### ASSIGNED TASK
Reproduce each line of the following material exactly, omitting the images.
--- START ---
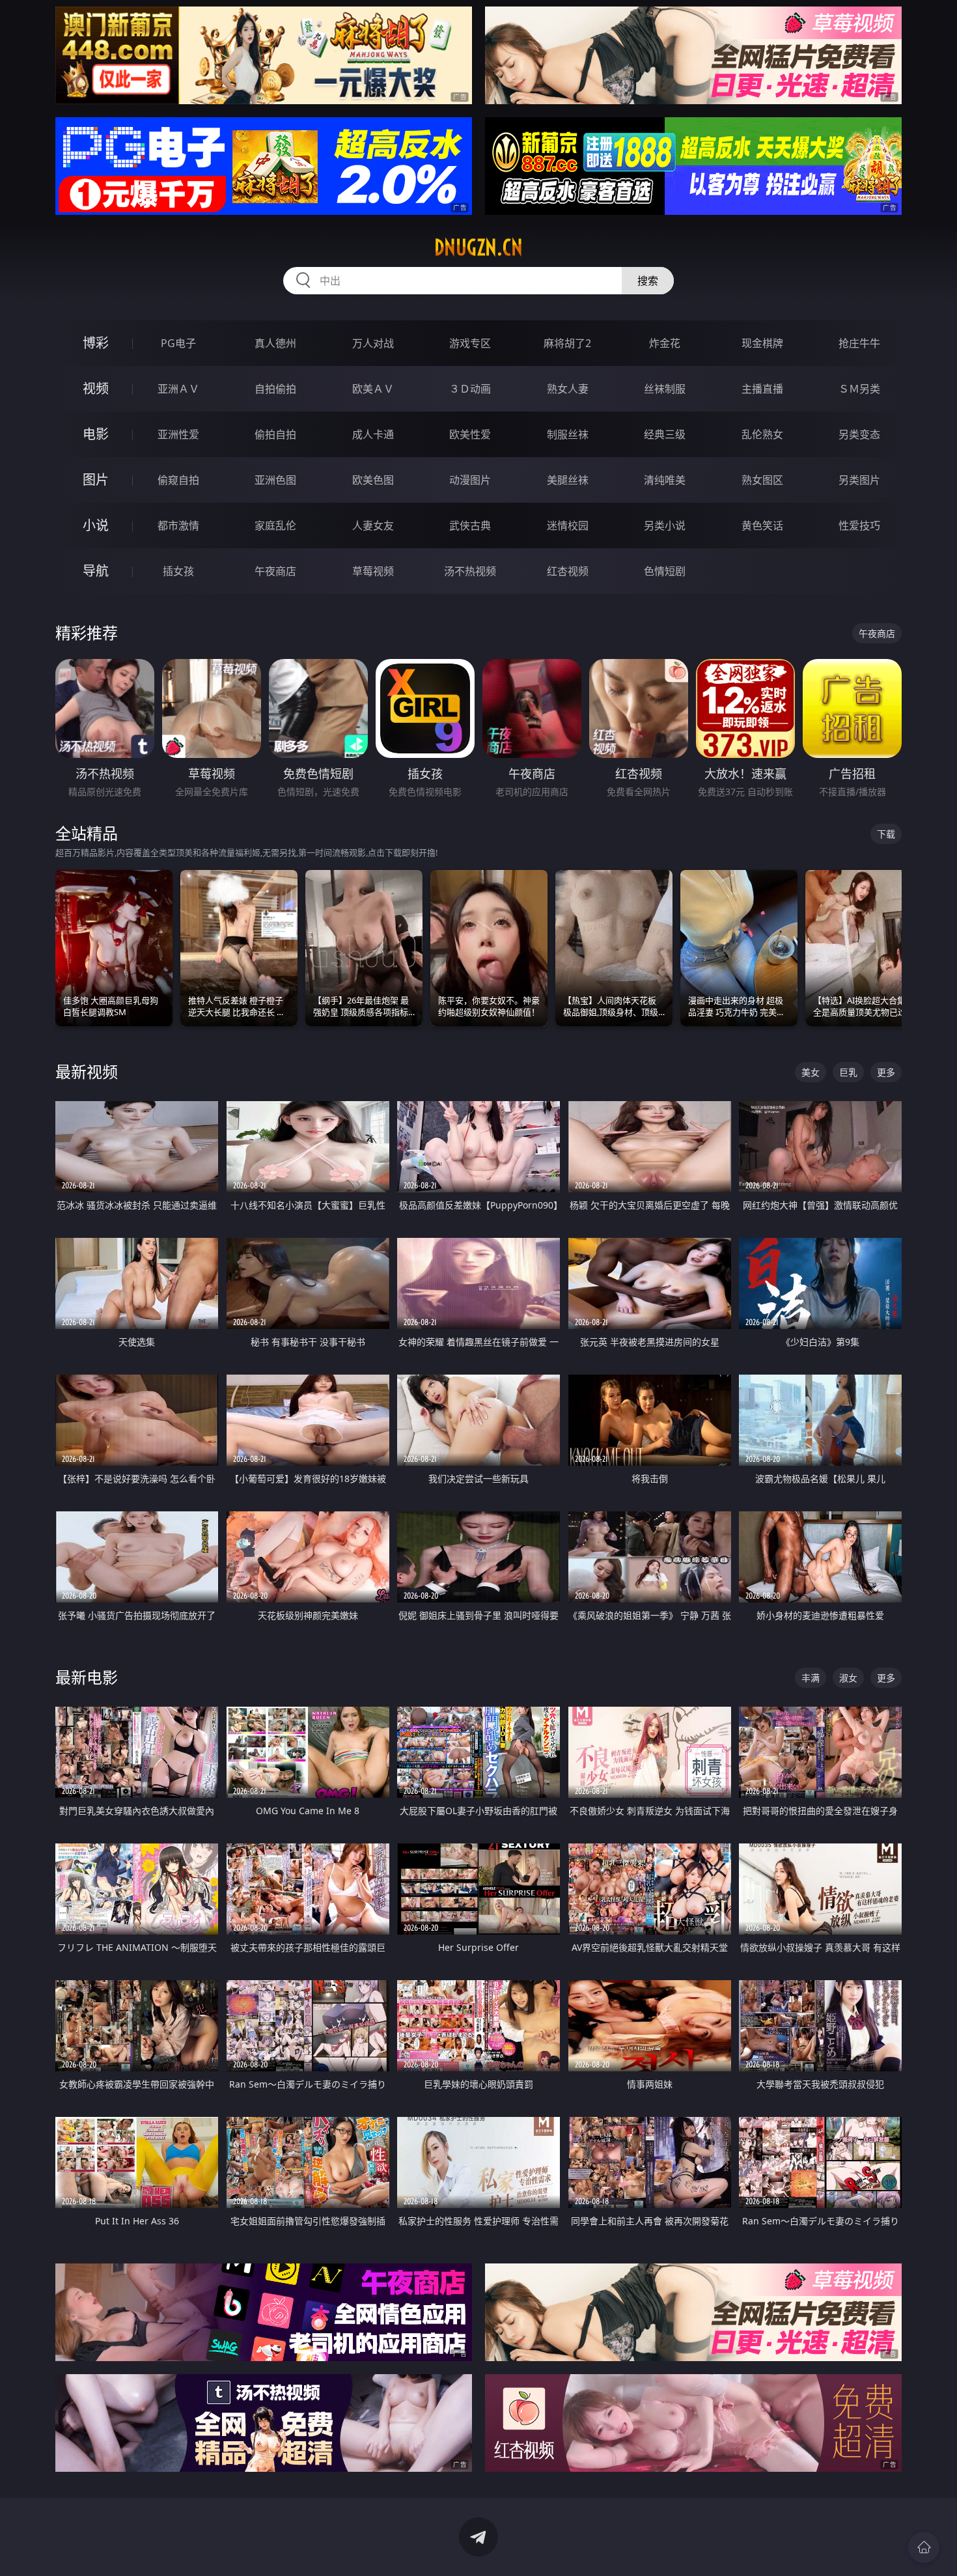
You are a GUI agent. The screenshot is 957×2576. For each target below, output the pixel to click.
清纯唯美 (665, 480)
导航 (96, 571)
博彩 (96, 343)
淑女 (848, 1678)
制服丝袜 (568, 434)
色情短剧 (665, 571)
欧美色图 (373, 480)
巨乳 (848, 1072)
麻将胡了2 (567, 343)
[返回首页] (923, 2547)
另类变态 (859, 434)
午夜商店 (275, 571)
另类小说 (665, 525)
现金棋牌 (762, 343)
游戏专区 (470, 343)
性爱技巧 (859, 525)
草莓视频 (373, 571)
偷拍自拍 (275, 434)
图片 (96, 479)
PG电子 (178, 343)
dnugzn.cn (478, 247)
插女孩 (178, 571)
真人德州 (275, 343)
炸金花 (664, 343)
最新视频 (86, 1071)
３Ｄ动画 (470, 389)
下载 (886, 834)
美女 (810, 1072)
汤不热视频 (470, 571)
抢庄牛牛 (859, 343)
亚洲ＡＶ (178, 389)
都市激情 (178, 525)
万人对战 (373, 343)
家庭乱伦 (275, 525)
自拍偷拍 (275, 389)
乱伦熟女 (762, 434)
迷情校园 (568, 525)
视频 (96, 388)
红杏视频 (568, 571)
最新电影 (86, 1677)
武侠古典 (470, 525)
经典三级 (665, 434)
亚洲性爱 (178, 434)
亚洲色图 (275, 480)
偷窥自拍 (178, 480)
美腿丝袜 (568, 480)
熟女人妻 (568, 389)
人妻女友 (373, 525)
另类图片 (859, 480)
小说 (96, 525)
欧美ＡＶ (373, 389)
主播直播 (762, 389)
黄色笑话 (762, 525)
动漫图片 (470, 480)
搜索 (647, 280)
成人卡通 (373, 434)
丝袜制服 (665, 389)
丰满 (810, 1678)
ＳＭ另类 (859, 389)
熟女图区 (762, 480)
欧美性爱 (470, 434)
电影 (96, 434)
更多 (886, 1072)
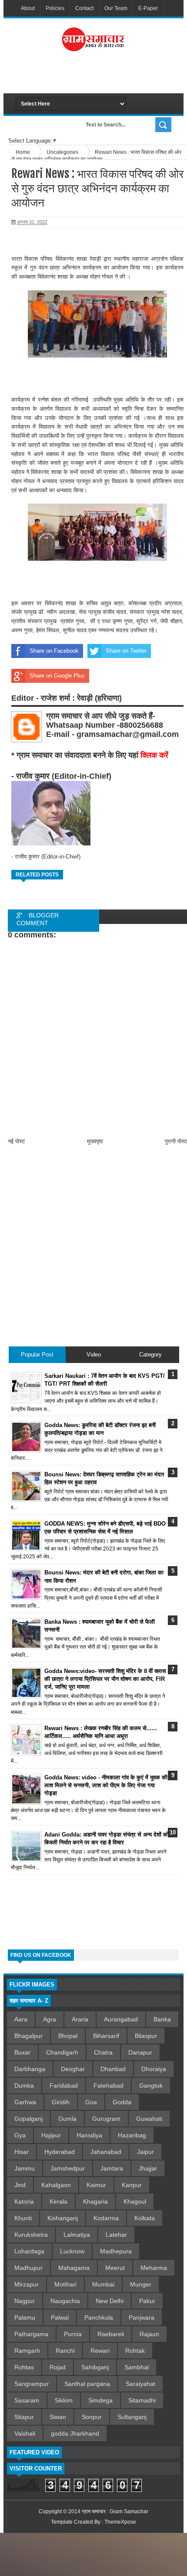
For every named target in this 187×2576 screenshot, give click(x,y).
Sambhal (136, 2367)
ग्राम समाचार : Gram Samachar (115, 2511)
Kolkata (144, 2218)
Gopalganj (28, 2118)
--- END ---
### WRITTEN SOLUTION
You are a GUI agent. The screenshot is 957×2576. For each target below, output the pixel to click.
清纯唯美 (665, 480)
导航 (96, 571)
博彩 (96, 343)
淑女 (848, 1678)
制服丝袜 (568, 434)
色情短剧 (665, 571)
欧美色图 (373, 480)
巨乳 (848, 1072)
麻将胡了2 (567, 343)
[返回首页] (923, 2547)
另类变态 (859, 434)
午夜商店 (275, 571)
另类小说 (665, 525)
现金棋牌 (762, 343)
游戏专区 (470, 343)
性爱技巧 (859, 525)
草莓视频 (373, 571)
偷拍自拍 (275, 434)
图片 (96, 479)
PG电子 (178, 343)
dnugzn.cn (478, 247)
插女孩 (178, 571)
真人德州 (275, 343)
炸金花 (664, 343)
最新视频 (86, 1071)
３Ｄ动画 (470, 389)
下载 (886, 834)
美女 (810, 1072)
汤不热视频 (470, 571)
抢庄牛牛 (859, 343)
亚洲ＡＶ (178, 389)
都市激情 (178, 525)
万人对战 (373, 343)
家庭乱伦 (275, 525)
自拍偷拍 (275, 389)
乱伦熟女 (762, 434)
迷情校园 (568, 525)
视频 (96, 388)
红杏视频 (568, 571)
最新电影 (86, 1677)
武侠古典 (470, 525)
经典三级 (665, 434)
亚洲性爱 (178, 434)
亚洲色图 (275, 480)
偷窥自拍 (178, 480)
美腿丝袜 (568, 480)
熟女人妻 (568, 389)
人妻女友 (373, 525)
另类图片 (859, 480)
小说 (96, 525)
欧美ＡＶ (373, 389)
主播直播 (762, 389)
黄色笑话 (762, 525)
动漫图片 (470, 480)
搜索 (647, 280)
成人卡通 (373, 434)
丝袜制服 (665, 389)
丰满 (810, 1678)
ＳＭ另类 (859, 389)
熟女图区 (762, 480)
欧美性爱 (470, 434)
电影 (96, 434)
更多 (886, 1072)
For every named target in this 187×2576 screenshot, give click(x,y).
Sambhal (136, 2367)
ग्राम समाचार : Gram Samachar (115, 2511)
Kolkata (144, 2218)
Gopalganj (28, 2118)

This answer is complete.